━━━━━ Task inputs
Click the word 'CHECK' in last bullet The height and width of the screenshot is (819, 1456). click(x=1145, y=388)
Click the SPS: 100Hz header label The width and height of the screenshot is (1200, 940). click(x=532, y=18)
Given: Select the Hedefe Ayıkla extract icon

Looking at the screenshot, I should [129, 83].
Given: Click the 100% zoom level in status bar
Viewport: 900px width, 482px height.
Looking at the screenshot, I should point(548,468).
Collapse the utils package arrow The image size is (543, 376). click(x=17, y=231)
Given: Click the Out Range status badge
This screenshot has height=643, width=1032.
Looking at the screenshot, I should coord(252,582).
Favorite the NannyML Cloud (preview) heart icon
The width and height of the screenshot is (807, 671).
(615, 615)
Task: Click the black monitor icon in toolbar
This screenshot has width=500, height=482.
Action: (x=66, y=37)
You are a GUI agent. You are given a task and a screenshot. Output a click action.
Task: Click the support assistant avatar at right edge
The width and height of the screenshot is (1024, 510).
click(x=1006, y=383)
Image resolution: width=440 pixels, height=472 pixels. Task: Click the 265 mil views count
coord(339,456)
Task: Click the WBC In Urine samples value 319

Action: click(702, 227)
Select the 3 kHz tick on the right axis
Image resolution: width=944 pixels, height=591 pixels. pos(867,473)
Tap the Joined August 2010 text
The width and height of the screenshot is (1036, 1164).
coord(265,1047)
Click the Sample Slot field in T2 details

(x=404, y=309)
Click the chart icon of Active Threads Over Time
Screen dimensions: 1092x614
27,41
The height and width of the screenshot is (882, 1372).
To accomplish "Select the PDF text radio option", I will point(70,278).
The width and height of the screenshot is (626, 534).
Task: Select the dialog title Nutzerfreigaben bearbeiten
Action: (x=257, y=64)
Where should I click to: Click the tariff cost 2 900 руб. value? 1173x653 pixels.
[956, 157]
━━━━━━━━━━
Exercise prompt ▸ Would you output the lines from the one that contains "Where should I" to the end of the data, both ends included, exactly as they appear?

Solved exercise ▸
Where should I click to: Click the tariff cost 2 900 руб. value? 1173x653 pixels.
[956, 157]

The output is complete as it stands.